According to a news report posted on medtechdive.com, Getinge has initiated a recall of more than 11,000 of its ventilators. The U.S. Food and Drug Administration has categorized the recall as a Class I recall due to the possibility of injury or death. Getinge issued a critical medical device correction alert concerning devices distributed last month after the company discovered an issue that could cause loss of ventilation. If a loss of ventilation occurs, patients could suffer life-threatening circulatory failure. Getinge estimates the odds of one of these devices experiencing this error to be about 0.002%.
The Class I Recall includes four Getinge devices, including the Servo-u mechanical ventilators and Getinge’s Servo-n products for use with neonates. All of the affected medical devices have a problem related to their alarms. Getinge initiated the product recall after it discovered the devices might sound a variety of alarms resulting in a loss of communication, the loss of ventilation, and the triggering of technical alarms. Should a ventilator stop functioning, the patient might breathe too shallowly or too slowly, causing the patient to receive too little oxygen resulting in circulatory failure and/or brain injuries.
Getinge advises patients to follow the existing precautions to minimize the impact of the loss of ventilation, and the company has updated its software platform. Getinge has already issued a field safety notice concerning the devices’ alarm-related issues in Europe last June.
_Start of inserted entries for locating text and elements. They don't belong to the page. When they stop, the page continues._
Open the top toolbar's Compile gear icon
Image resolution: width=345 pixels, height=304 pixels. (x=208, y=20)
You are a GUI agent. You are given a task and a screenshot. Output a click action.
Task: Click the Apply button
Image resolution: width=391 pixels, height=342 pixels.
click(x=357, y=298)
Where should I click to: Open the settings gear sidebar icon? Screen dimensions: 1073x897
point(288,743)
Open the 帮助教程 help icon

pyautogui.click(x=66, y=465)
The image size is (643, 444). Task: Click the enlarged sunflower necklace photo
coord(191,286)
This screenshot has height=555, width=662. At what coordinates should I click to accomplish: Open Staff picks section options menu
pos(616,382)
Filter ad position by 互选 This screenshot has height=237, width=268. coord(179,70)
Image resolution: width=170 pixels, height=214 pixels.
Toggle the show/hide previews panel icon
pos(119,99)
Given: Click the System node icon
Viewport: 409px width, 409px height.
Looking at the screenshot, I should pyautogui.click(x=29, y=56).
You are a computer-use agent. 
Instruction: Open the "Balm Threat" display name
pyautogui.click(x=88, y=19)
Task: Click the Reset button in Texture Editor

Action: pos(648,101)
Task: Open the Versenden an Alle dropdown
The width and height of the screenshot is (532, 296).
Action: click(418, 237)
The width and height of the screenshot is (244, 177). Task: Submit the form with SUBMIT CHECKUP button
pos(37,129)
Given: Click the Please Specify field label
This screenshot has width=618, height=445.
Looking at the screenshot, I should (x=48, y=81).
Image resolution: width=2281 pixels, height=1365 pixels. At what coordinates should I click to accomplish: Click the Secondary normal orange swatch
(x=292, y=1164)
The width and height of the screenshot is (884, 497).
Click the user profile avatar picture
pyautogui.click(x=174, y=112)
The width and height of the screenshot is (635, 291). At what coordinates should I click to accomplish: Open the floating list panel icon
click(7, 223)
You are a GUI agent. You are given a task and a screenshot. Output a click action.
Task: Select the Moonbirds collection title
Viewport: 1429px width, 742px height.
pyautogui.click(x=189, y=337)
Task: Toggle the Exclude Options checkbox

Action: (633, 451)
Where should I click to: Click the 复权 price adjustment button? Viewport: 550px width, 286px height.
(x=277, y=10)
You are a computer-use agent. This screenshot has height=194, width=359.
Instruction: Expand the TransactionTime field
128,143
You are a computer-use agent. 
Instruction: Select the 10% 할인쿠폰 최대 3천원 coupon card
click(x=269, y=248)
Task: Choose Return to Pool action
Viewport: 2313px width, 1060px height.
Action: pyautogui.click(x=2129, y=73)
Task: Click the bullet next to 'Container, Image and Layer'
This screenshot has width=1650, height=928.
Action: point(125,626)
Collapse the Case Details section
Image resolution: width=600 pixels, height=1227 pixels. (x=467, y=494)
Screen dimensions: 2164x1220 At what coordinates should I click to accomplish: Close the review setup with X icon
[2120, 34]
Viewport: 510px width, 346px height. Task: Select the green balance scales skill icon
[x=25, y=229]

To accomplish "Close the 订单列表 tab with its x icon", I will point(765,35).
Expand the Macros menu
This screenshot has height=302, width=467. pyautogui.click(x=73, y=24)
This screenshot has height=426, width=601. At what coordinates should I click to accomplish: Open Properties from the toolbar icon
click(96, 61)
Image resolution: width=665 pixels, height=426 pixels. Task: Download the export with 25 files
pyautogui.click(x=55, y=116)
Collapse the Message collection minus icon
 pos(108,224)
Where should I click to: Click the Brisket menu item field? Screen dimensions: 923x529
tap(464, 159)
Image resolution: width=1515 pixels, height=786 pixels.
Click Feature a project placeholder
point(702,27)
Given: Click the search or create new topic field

In that warning notice, Getinge explained the three scenarios in which ventilation stopped while patients were being treated with Servo-n.
Getinge’s recall follows Philips’ recall of more than 5.5 million sleep apnea, CPAP, BiPAP, and ventilator devices due to toxic sound abatement foam. Lawsuits filed against Philips allege that the company was aware of the risks for several years before it initiated the recall.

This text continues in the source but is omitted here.